Samuel Walker (born June 7, 1999) is an American professional ice hockey forward for the Minnesota Wild of the National Hockey League (NHL).He was drafted in the seventh round of the 2017 NHL Entry Draft by the Tampa Bay Lightning with the 200th overall selection.

Playing career

Amateur 
Walker played for Edina High School for four seasons where he finished with 167 points. Walker was the team captain his senior year. After the 2017–18 season, he won the Minnesota Mr.

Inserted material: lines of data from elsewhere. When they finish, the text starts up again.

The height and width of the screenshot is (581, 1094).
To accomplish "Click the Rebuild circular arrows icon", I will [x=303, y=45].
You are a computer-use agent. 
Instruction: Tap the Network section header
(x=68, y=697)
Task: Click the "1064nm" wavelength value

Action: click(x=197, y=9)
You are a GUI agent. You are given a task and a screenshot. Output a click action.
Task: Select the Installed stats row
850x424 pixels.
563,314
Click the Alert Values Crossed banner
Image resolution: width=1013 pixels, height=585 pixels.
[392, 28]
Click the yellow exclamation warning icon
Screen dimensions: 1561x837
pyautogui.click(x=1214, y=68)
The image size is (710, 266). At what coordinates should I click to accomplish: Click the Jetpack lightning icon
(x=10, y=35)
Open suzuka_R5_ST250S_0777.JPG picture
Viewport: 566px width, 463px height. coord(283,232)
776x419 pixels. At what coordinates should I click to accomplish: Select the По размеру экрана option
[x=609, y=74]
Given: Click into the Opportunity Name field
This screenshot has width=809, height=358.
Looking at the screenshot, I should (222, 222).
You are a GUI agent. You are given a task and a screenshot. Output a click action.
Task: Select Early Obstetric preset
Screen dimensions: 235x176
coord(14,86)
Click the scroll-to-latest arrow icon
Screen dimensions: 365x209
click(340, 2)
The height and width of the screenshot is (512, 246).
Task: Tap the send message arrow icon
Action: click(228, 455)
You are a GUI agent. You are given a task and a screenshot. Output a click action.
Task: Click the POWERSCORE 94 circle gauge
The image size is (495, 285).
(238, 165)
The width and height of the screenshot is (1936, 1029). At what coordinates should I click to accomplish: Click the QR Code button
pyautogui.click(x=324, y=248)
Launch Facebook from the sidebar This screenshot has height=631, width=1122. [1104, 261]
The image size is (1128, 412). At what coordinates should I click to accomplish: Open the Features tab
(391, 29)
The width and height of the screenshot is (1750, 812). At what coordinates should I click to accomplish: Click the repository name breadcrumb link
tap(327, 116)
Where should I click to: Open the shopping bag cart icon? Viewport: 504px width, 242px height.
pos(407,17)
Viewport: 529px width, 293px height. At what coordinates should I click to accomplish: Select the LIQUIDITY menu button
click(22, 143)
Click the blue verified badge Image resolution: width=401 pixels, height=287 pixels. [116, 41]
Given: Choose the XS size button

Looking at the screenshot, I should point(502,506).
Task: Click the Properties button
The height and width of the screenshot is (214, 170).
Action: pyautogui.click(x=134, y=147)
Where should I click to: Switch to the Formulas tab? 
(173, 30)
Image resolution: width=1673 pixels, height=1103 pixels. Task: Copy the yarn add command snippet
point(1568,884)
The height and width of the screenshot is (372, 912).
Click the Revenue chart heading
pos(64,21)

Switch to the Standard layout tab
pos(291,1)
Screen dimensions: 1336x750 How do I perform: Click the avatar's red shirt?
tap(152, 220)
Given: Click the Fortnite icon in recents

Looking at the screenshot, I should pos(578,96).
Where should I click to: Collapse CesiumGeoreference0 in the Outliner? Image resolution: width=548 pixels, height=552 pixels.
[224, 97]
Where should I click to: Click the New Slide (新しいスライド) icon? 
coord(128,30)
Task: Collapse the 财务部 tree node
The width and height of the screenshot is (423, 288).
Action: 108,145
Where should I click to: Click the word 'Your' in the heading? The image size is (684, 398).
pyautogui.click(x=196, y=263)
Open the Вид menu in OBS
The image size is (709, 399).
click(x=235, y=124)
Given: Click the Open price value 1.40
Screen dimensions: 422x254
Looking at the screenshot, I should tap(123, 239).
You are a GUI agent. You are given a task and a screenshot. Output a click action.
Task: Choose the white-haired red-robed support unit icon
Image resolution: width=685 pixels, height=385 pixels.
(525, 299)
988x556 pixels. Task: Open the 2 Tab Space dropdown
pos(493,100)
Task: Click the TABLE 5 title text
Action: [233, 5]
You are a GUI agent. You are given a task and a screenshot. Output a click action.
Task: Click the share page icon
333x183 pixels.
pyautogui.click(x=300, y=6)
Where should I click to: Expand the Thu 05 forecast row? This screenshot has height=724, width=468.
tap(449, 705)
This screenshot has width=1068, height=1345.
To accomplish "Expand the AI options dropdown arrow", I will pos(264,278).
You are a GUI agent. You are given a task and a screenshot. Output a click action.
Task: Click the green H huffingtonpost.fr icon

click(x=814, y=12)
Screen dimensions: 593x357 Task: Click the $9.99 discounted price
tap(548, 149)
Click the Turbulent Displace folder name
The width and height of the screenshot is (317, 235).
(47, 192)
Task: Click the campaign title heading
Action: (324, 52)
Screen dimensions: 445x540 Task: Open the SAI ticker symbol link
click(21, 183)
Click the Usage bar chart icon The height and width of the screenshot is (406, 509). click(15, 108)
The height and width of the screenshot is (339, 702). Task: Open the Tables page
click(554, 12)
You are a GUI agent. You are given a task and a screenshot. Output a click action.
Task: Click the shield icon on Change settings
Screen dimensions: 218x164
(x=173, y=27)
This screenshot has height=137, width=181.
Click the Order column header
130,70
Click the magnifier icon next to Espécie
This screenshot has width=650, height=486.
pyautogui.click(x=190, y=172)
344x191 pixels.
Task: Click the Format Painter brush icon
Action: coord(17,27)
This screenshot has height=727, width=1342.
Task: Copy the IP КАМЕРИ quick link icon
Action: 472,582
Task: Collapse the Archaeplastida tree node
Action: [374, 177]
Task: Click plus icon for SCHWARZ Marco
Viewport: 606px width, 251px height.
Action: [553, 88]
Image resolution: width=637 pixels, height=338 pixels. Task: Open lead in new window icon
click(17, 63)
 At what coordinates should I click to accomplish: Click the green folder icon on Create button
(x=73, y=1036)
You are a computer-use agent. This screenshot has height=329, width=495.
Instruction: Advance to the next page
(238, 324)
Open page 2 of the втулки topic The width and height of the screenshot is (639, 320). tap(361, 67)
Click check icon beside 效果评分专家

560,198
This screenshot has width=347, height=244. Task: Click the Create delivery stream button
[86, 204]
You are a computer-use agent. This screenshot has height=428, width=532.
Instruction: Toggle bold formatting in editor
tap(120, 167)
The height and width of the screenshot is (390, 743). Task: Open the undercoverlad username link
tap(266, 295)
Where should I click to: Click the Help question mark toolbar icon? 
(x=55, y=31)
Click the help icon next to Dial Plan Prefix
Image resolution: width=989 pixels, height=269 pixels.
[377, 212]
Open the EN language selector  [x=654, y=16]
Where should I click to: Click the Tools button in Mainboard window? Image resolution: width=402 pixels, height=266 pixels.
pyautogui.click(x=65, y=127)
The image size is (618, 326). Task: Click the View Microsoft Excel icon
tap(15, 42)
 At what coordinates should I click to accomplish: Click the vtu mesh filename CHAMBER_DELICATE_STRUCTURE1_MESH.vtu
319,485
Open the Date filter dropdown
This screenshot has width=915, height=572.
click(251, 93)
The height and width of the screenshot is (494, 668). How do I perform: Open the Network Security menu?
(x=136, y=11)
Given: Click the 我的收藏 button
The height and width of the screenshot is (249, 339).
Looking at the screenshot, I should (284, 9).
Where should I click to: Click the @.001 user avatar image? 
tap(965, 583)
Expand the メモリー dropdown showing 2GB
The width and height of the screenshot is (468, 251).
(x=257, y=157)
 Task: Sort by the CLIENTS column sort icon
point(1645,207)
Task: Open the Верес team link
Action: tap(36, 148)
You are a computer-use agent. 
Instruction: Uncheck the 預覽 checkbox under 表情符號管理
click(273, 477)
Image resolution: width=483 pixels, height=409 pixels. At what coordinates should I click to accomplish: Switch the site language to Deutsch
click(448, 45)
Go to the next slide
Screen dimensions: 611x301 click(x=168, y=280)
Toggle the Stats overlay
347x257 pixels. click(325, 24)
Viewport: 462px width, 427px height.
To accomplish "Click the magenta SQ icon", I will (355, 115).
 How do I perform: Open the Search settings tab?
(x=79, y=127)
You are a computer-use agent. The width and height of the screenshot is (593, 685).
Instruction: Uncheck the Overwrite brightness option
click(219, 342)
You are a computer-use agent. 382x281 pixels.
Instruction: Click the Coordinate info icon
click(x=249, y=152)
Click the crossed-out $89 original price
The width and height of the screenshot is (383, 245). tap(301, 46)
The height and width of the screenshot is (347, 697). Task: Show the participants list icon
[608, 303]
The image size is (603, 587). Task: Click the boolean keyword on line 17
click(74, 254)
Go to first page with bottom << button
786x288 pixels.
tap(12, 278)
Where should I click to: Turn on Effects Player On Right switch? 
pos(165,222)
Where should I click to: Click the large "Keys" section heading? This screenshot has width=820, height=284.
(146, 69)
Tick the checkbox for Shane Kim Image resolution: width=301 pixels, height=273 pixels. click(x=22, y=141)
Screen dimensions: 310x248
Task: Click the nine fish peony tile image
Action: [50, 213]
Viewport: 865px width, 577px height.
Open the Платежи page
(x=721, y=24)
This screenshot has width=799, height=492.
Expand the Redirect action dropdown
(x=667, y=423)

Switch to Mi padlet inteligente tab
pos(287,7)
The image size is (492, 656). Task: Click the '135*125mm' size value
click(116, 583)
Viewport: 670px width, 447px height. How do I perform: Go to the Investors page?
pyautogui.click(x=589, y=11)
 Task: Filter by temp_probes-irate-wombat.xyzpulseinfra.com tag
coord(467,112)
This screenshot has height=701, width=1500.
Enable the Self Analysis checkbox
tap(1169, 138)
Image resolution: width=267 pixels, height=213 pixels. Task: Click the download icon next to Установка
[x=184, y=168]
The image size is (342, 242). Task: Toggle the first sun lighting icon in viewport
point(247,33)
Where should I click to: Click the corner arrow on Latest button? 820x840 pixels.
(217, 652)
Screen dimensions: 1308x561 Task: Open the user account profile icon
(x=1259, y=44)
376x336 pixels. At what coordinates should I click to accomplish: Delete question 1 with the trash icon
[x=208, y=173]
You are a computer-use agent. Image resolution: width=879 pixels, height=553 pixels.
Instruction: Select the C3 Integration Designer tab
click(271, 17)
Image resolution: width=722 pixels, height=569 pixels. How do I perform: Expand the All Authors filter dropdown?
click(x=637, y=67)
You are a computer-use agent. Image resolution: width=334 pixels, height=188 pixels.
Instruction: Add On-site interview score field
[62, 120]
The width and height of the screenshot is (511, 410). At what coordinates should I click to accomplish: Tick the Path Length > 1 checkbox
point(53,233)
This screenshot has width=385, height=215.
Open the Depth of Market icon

Hockey Award.

He began his collegiate hockey career for the University of Minnesota during the 2018–19 season and in playing his full collegiate tenure with the Golden Gophers he became the first three-year captain in school history.

Professional
At the conclusion of his collegiate career, Walker opted to become a free agent after declining to sign with draft club, the Tampa Bay Lightning. On August 18, 2022, he opted to sign with home state team, the Minnesota Wild, in agreeing to a two-year, entry-level contract. After attending his first Wild training camp and pre-season, Walker was re-assigned to begin his professional career in the AHL with affiliate the Iowa Wild to open the 2022–23 season.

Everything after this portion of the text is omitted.